The baskets can be detached and rotated.

“This new oyster gear means we can automate the way we handle the oysters; we harvest them, we flip the baskets and prevent falling,” Mr Welsh said.

“That really helps bring the industry into the future and helps us achieve the production targets we are facing.”

He said the rest of the industry was slowly transitioning to using new farming technologies, but the equipment was expensive.

“We are quite fortunate in that most of the leases we are at aren’t established, so we can start with a blank canvas and really look to the future to build the longest lasting and best gear we can,” Mr Welsh said.

The FlipFarm system was developed in New Zealand, and has been used in Wairangi Bay in the Marlborough Sounds.

Leeuwin Coast was launched in August after Harvest Road established an oyster nursery in Carnarvon and recently purchased a number of WA seafood businesses, including Cockburn-based Blue Lagoon Mussels and Albany’s Great Southern Shellfish.

Earlier this year, it purchased Albany-based Ocean Foods International, which was one of the only suppliers of WA oysters to the local markets.

“What that gave us was a really strong foundation of both capability and water to farm in WA, so we could establish a proper commercial production volume out of a sustainable aquaculture business,” Mr Welsh said.


Harvest Road has big plans for Leeuwin Coast.

Mr Welsh said the company was hoping to ramp-up production to 18 million rock oysters, 20 million pieces of akoya oyster, and as many mussels as Western Australians wanted to eat annually.

“We are going to be increasing our production for the next four years before we get to our peak capacity, so that’s a really big challenge for us,” he said.

“The scale we are chasing has never before been done in WA, and it will position us as one of the biggest shellfish companies in Australia.”

The akoya oyster is one part of Leeuwin Coast’s plan.

The oyster is from Japan, where it is usually grown until it is five or six years old and then harvested for its pearl.

Traditionally, harvesting the akoya meat is not financially viable.
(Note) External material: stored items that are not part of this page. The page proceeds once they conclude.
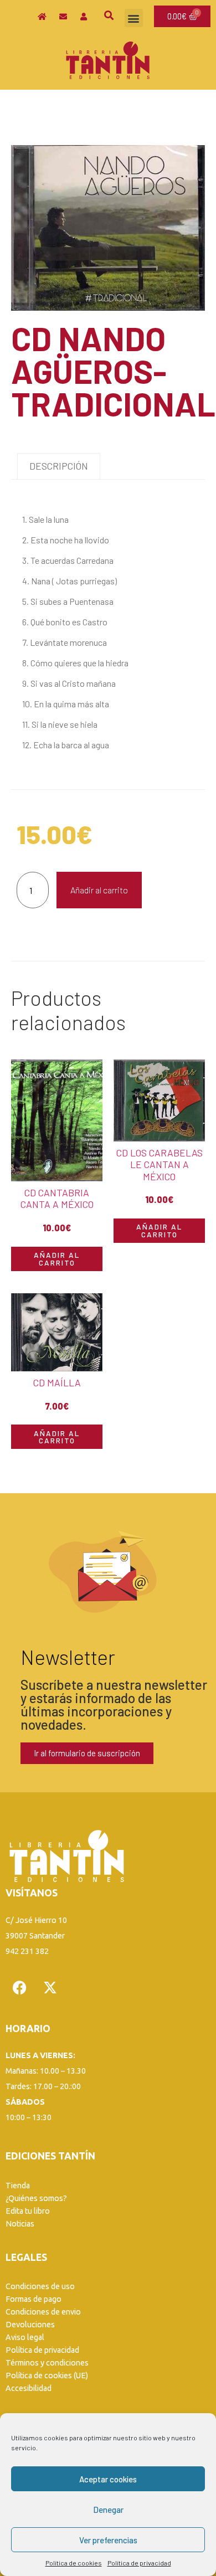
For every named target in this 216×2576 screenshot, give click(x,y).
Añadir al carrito (99, 890)
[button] (134, 18)
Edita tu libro (28, 2211)
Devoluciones (30, 2324)
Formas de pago (33, 2299)
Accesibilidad (29, 2388)
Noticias (20, 2223)
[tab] (58, 466)
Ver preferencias (108, 2540)
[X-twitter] (50, 1988)
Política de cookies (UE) (47, 2375)
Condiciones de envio (43, 2311)
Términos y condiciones (47, 2362)
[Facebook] (19, 1988)
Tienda (18, 2185)
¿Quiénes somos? (36, 2198)
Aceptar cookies (108, 2479)
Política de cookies (73, 2563)
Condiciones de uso (40, 2286)
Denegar (108, 2510)
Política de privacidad (139, 2563)
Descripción (58, 466)
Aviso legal (25, 2337)
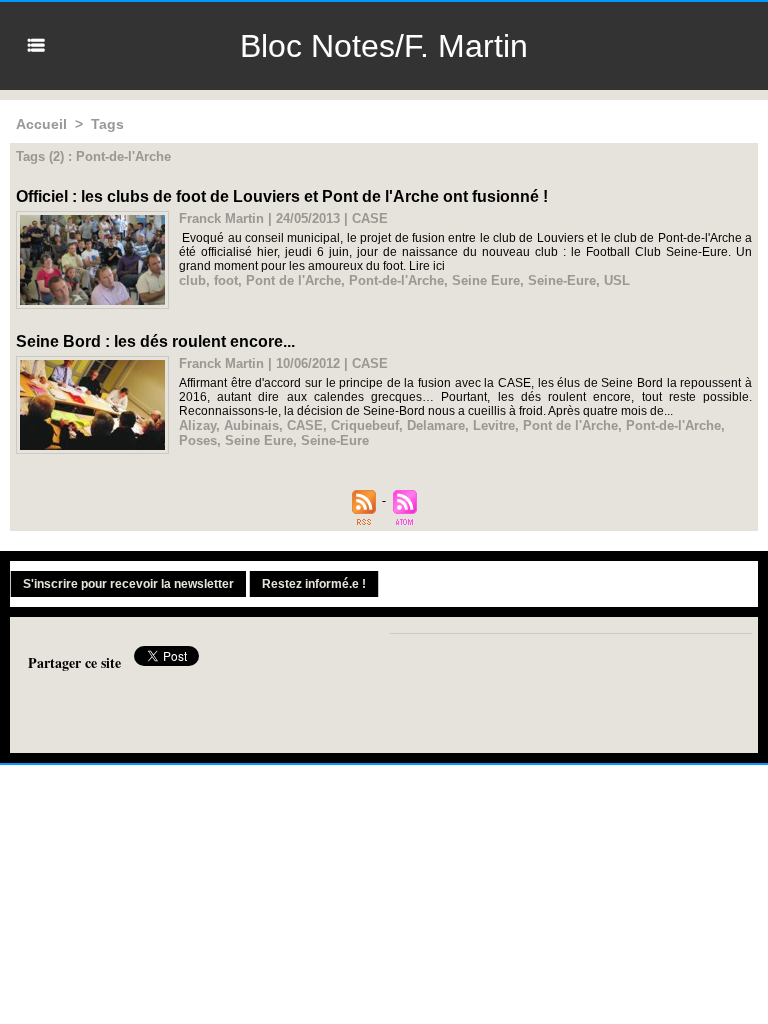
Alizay (197, 425)
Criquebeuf (365, 425)
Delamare (436, 425)
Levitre (494, 425)
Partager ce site (74, 662)
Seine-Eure (562, 280)
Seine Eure (486, 280)
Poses (198, 440)
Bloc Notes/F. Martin (384, 46)
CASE (305, 425)
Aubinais (251, 425)
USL (617, 280)
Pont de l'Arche (293, 280)
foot (226, 280)
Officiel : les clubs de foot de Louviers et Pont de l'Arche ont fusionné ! (282, 196)
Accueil (41, 124)
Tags (107, 124)
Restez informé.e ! (314, 584)
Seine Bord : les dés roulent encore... (155, 341)
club (192, 280)
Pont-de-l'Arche (396, 280)
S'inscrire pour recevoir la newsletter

However, Leeuwin Coast came up with a new way to grow the shellfish and harvest its meat commercially.

 “Through a bit of innovation and collaboration with the local hatchery, and other shellfish scientists, we have actually come up with a way of producing them in a very different way,” Mr Welsh said.

“We harvest them at about one year old, and instead of growing them out to about four of five years in pearl panels, we actually grow them similar to a mussel on long lines.

“It means the yields we get are very high for our water and we can grow them out in the oceanic sites, so that helps to deliver that really crisp and salty flavour profile.”

Mr Welsh is hoping to grow the market for akoya oysters, a product rarely heard of in Australia until recently.

So far, around 13 restaurants in WA are selling the new seafood delicacy, including Nobu, Fleur and Voyager Estate.

“Our partnership model with a few amazing restaurants around WA has really helped, and the uptake has been fantastic,” he said.

“Customer feedback has been great, everybody is really enjoying the unique flavour profiles that the akoya delivers.”

Business News was recently hosted by Taste Great Southern on a tour of the region.